Whether or not the Federal Reserve determines that novel charter types and novel institutions are technically “eligible” to apply for a Federal Reserve Master Account or for access to Reserve Bank services, none of the 12 Reserve Banks is required to provide such accounts and services. There are strong considerations both with respect to risk to the system and policy concerns that must be considered before the Federal Reserve permits these institutions to access the system.  The Federal Reserve has taken an important first step in proposing a set of the standards that must be met before an institution is permitted to open a master account or access Reserve Bank services.  The continued safety and integrity of the payment and financial system depends on careful examination of these institutions to ensure they meet those standards, and the Reserve Banks should not compromise on those standards.


[1] 86 Fed. Reg. 25865 (May 11, 2021).

[2] “[The] Board is considering whether it may in the future be useful to clarify the interpretation of legal eligibility under the Federal Reserve Act for a Federal Reserve account and services.” 86 Fed. Reg. at 25866.

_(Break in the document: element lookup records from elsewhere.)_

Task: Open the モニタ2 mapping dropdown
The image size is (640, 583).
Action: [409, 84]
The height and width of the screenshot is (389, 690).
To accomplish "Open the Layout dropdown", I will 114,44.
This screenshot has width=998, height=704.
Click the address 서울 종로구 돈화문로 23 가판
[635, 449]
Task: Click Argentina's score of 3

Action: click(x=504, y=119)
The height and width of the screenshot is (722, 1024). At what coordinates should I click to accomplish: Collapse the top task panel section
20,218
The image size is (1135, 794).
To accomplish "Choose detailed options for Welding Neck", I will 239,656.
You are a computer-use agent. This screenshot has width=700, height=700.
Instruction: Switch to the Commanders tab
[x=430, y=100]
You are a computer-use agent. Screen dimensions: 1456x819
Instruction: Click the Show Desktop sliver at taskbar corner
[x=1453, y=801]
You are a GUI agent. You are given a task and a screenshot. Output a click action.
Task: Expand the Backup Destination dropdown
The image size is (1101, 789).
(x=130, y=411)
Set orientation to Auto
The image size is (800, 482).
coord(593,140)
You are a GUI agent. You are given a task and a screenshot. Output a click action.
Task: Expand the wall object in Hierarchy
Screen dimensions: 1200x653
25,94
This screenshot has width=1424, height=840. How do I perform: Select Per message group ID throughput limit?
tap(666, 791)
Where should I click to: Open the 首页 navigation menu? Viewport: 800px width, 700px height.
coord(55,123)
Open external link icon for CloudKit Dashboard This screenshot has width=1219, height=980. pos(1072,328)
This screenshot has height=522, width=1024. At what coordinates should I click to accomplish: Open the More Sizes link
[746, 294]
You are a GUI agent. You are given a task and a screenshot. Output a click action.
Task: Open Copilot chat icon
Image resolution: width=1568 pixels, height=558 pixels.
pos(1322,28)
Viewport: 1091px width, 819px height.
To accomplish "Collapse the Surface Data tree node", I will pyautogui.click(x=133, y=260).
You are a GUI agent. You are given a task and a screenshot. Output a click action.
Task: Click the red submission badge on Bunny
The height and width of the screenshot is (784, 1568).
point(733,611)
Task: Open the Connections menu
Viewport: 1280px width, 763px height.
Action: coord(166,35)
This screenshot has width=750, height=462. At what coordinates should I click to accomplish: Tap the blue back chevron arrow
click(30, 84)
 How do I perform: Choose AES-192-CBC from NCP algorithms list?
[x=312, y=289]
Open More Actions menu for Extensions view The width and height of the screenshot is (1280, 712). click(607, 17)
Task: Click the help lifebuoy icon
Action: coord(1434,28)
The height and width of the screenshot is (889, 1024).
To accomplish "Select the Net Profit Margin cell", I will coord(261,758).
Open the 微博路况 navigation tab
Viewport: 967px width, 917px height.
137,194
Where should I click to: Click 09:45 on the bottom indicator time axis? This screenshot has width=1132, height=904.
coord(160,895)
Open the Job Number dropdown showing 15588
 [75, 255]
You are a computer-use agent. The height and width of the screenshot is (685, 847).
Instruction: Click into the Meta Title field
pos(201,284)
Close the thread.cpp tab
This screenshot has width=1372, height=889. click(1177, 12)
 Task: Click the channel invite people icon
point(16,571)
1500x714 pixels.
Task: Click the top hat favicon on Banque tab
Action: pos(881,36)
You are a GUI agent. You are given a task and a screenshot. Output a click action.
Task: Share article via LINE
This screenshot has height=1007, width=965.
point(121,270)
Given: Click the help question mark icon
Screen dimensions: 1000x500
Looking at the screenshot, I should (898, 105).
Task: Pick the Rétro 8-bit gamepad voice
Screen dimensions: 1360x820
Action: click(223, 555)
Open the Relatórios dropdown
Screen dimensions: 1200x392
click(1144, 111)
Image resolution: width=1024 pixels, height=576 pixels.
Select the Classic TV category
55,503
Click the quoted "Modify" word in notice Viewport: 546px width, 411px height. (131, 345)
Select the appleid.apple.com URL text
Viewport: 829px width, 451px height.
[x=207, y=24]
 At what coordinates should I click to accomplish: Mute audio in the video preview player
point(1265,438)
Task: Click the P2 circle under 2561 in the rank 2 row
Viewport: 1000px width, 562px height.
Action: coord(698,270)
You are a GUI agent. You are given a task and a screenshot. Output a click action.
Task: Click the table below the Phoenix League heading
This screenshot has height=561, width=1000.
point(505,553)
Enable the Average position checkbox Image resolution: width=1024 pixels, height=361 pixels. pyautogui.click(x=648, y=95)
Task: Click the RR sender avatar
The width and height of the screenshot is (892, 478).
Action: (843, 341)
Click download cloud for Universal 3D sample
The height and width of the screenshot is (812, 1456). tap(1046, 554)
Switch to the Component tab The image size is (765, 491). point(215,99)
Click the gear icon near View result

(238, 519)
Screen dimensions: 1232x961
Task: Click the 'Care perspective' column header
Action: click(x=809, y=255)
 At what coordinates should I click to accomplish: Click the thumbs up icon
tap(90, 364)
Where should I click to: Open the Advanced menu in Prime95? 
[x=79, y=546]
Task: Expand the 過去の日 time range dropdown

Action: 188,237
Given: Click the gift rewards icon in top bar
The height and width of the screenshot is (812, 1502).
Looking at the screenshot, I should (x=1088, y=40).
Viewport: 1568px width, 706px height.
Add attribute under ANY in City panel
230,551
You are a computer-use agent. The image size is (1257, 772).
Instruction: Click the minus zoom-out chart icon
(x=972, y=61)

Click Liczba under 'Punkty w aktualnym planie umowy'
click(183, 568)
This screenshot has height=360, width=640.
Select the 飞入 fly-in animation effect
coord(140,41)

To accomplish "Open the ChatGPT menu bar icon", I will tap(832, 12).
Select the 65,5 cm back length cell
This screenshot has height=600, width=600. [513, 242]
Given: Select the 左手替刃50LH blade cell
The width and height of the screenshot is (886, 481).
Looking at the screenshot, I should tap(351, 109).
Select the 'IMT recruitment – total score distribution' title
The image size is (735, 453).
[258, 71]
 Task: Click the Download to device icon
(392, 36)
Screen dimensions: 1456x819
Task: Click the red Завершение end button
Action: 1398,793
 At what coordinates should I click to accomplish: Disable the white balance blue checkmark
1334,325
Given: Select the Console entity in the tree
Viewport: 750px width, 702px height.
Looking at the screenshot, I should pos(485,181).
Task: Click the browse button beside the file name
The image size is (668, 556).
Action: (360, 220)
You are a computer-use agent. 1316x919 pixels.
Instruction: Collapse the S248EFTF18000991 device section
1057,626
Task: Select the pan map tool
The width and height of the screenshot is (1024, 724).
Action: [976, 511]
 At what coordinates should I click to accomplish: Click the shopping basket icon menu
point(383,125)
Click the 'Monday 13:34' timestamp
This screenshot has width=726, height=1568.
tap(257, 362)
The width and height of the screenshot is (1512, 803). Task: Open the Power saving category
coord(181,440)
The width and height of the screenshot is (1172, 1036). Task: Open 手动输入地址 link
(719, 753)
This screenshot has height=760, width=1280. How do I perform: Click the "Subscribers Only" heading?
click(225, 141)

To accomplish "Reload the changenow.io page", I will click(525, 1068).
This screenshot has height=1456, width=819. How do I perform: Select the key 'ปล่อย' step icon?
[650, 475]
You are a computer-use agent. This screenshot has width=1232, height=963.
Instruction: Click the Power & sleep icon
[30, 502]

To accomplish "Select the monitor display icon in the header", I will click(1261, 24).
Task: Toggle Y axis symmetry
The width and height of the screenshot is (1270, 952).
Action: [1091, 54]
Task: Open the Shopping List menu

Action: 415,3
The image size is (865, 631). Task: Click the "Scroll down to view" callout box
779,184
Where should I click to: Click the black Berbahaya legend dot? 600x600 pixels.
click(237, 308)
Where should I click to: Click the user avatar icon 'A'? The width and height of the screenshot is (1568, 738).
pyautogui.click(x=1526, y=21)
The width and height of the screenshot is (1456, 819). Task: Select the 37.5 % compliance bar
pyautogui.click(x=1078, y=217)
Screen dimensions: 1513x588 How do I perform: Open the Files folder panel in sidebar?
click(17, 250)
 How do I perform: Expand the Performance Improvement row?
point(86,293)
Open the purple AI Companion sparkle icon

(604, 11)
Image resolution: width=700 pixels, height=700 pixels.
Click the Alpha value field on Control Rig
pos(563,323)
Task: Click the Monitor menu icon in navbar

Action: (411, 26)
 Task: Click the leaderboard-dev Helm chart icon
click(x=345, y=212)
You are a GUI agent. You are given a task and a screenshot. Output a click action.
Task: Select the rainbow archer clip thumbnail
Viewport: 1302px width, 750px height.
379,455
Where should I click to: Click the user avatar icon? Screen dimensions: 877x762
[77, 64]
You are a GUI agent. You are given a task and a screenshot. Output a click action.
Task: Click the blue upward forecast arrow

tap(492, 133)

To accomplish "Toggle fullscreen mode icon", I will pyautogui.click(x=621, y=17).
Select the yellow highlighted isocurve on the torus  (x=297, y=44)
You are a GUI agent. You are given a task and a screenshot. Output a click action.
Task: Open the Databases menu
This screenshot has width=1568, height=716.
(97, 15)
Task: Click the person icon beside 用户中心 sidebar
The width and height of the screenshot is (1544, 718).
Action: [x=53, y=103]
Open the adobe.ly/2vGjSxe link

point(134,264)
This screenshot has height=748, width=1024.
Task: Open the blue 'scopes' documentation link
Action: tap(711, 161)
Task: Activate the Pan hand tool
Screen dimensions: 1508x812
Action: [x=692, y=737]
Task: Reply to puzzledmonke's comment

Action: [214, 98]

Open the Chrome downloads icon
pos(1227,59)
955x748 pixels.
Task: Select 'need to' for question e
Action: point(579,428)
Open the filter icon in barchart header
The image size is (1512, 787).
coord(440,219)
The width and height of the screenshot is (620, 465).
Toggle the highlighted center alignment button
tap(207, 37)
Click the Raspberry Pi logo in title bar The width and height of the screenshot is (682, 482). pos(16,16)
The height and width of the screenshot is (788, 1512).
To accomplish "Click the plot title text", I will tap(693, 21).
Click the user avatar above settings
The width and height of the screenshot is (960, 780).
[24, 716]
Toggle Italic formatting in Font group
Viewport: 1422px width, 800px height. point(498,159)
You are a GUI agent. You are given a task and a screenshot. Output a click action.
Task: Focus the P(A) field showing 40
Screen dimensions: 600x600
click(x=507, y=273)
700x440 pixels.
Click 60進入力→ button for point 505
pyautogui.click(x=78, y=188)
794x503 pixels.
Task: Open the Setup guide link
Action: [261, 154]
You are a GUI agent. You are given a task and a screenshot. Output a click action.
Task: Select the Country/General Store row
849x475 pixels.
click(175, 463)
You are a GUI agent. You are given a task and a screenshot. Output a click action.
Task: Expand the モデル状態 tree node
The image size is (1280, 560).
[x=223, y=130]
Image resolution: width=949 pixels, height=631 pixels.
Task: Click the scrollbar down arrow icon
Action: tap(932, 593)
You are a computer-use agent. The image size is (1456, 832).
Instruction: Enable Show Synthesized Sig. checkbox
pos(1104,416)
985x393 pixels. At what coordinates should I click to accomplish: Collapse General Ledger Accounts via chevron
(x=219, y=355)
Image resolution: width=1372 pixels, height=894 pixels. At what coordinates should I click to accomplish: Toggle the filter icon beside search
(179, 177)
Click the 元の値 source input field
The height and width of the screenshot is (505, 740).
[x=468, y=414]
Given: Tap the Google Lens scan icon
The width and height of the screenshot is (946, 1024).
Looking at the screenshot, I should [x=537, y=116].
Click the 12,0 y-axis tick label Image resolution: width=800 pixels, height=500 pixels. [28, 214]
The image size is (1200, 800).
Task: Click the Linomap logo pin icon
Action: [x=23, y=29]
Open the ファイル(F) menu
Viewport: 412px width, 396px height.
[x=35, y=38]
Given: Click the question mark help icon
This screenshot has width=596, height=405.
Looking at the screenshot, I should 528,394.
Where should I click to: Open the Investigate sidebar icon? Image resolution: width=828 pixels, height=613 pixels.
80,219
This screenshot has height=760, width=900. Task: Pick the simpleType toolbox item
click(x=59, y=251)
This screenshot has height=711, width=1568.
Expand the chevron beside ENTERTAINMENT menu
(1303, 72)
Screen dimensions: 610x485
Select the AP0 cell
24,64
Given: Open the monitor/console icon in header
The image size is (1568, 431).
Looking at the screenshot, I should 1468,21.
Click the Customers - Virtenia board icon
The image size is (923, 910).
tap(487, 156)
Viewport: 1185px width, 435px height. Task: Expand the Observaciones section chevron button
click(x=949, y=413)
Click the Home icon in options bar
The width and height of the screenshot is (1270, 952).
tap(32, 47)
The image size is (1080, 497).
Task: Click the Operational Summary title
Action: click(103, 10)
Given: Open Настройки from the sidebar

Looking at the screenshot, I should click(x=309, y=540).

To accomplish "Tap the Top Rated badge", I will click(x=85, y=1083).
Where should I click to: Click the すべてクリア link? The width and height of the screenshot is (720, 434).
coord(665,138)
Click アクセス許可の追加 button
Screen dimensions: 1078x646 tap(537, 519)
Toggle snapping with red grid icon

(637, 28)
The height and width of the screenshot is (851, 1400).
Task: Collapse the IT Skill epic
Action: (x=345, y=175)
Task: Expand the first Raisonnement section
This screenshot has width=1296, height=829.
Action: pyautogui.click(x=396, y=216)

[3] Federal Reserve Banks Operating Circular 1, Effective February 1, 2013, available at https://www.frbservices.org/assets/resources/rules-regulations/020113-operating-circular-1.pdf.

[4] 12 U.S.C. § 342.

[5] “Member banks” are those that are members of the Federal Reserve System and includes both state-chartered institutions that elect to become members and national banks.

[6] Depository Institution Deregulation and Monetary Control Act, section 105(a), PL 96-221, 94 Stat. 132, 139-140.

[7] 12 U.S.C. § 461(b)(1)(A).

[8] 12 U.S.C. § 1815(a).

[9] 12 CFR 303.14(a).

[10] The first novel charter is the Special Purpose National Bank charter for FinTech companies, which would permit these companies to engage in lending and payments, but not accept deposits. The OCC has not chartered any companies under the special purpose national bank charter, largely because the OCC’s authority to issue the SPNB charter has been tied up in litigation in federal court for the past five years.  Recently the U.S. Court of Appeals for the Second Circuit ruled that any legal challenges to the SPNB charter aren’t ripe because the OCC hasn’t approved any such charters. The Second Circuit dismissed the claims on procedural grounds without prejudice to the underlying merits of the challenge.  See Lacewell v Office of the Comptroller of the Currency, No. 19-4271 (2d Cir. Jun. 3, 2021). The second novel charter is a national payments bank charter, which would permit companies to engage in payments, but not deposit-taking or lending.  For a description of this charter, see https://bankingjournal.aba.com/2020/06/podcast-occs-brooks-plans-to-unveil-payments-charter-1-0-this-fall/.

[11] The Federal Reserve Act does not directly contemplate eligibility for any kind of non-depository institutions, as these OCC institutions would be. Moreover, they wouldn’t appear to qualify as commercial banks, mutual savings banks, federal savings banks, savings and loan associations, credit unions, a U.S. branch or agency of a foreign bank or an Edge or agreement corporation. 

[12] The Federal Reserve Act requires that national banks be members of the Federal Reserve System.  See 12 U.S.C. § 222.

[13] 12 U.S.C. § 221.

[14] 12 U.S.C. § 221.

[15] TNB USA Inc. v Federal Reserve Bank of New York, Memorandum of Law in Support of Defendant Federal Reserve Bank of New York’s Motion to Dismiss, U.S. District Court, Southern District of New York, Civ. No. 18 Civ. 7978, Mar 8, 2019.

[16] 86 Fed. Reg. 25865, 25867 (May 11, 2021).